Bagian Teks
◇ ◇ ◇

Oleh: IDRIS APANDI
KORUPSI terjadi hampir di setiap kalangan masyarakat, tak terkecuali di kalangan politisi. Politisi adalah orang yang bergerak atau berkecimpung di dunia politik. Politik sejatinya dapat diartikan sebagai ikhtiar mengelola negara untuk mewujudkan kemakmuran rakyat. Politik adalah lahan pengabdian untuk mewujudkan kemaslahatan umat. Menjadi politisi adalah suatu pekerjaan yang sangat mulia. Para politisi menduduki jabatan-jabatan tertentu di lembaga politik seperti legislatif dan eksekutif. Politisi bisa muncul dari partai politik atau dari perseorangan.
Melihat fenomena beberapa tahun terakhir memang sangat memprihatinkan. Banyak politisi yang harus duduk di meja hijau dan dijeblosan ke penjara karena terlibat kasus korupsi. Bukan hanya politisi di tingkat pusat, politisi di tingkat daerah pun banyak yang terjerat korupsi. Lahan basah yang menjadi objek korupsi para politisi adalah APBD dan APBN. Bahkan ada yang nyambi menjadi calo anggaran.
Kasus-kasus korupsi seperti kasus suap Sesmenpora, suap di Kemenakertrans, kasus surat Palsu MK yang melibatkan politisi dan birokrat sedrta aparat penegak hukum. Saat ini pun muncul tuntutan agar Badan Anggaran (banggar) DPR dibubarkan karena disinyalir hanya menjadi ajang korupsi dan calo anggaran. Beberapa pimpinan banggar DPR beberapa waktu yang lalu diperiksa sebagai saksi oleh KPK. Buntutnya, banggar pun ngambek mengancam menghentikan pembahasan APBN 2012. Selain itu, hubungan antara banggar DPR dan KPK pun menjadi kurang harmonis. Kita juga tentu masih ingat, beberapa waktu yang lalu dua orang pimpinan KPK, yaitu Chandra M. Hamzah dan Bibit Samad Rianto pun pernah diusir oleh Komisi III DPR pada saat menghadiri rapat. Hal tersebut membuktikan bahwa hubungan antara KPK dan DPR kurang harmonis. Sudah cukup banyak anggota DPR yang dijebloskan oleh penjara oleh KPK sementara di satu sisi, para pimpinan KPK tersebut dipilih oleh DPR, sehingga ada semacam anggapan bahwa KPK justru menyerang lembaga yang dulu memilihnya.

◇ ◇ ◇

Instruksi yang Diberikan
Ulangi kata demi kata bagian teks tentang korupsi politisi, mulai dari "Melihat fenomena beberapa" terus sampai "menjadi calo anggaran.". Gunakan hanya teks tentang korupsi politisi di atas sebagai sumber.

Entri yang Diberikan
◇ ◇ ◇

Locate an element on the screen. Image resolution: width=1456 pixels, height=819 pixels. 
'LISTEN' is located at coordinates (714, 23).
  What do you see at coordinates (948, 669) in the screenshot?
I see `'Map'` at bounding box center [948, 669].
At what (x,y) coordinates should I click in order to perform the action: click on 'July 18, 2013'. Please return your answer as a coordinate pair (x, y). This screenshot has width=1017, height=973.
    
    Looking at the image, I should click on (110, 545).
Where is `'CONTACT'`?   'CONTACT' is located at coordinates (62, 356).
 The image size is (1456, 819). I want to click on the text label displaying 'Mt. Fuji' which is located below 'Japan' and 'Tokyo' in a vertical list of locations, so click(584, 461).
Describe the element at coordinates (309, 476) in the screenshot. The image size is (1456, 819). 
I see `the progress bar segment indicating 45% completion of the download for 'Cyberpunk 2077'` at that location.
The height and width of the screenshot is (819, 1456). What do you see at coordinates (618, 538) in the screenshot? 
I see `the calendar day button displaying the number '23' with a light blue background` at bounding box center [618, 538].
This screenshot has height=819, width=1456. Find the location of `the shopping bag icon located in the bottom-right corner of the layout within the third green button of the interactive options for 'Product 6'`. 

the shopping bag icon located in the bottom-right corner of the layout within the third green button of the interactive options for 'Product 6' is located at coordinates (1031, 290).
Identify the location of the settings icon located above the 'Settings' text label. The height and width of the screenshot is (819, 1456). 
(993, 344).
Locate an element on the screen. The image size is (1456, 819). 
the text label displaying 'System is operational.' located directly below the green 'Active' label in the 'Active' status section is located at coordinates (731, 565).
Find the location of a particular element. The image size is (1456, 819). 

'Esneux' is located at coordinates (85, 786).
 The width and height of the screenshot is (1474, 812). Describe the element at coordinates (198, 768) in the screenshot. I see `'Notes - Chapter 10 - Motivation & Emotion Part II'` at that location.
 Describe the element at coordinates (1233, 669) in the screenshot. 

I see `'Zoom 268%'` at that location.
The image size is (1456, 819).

◇ ◇ ◇

Jawaban Latihan
Melihat fenomena beberapa tahun terakhir memang sangat memprihatinkan. Banyak politisi yang harus duduk di meja hijau dan dijeblosan ke penjara karena terlibat kasus korupsi. Bukan hanya politisi di tingkat pusat, politisi di tingkat daerah pun banyak yang terjerat korupsi. Lahan basah yang menjadi objek korupsi para politisi adalah APBD dan APBN. Bahkan ada yang nyambi menjadi calo anggaran.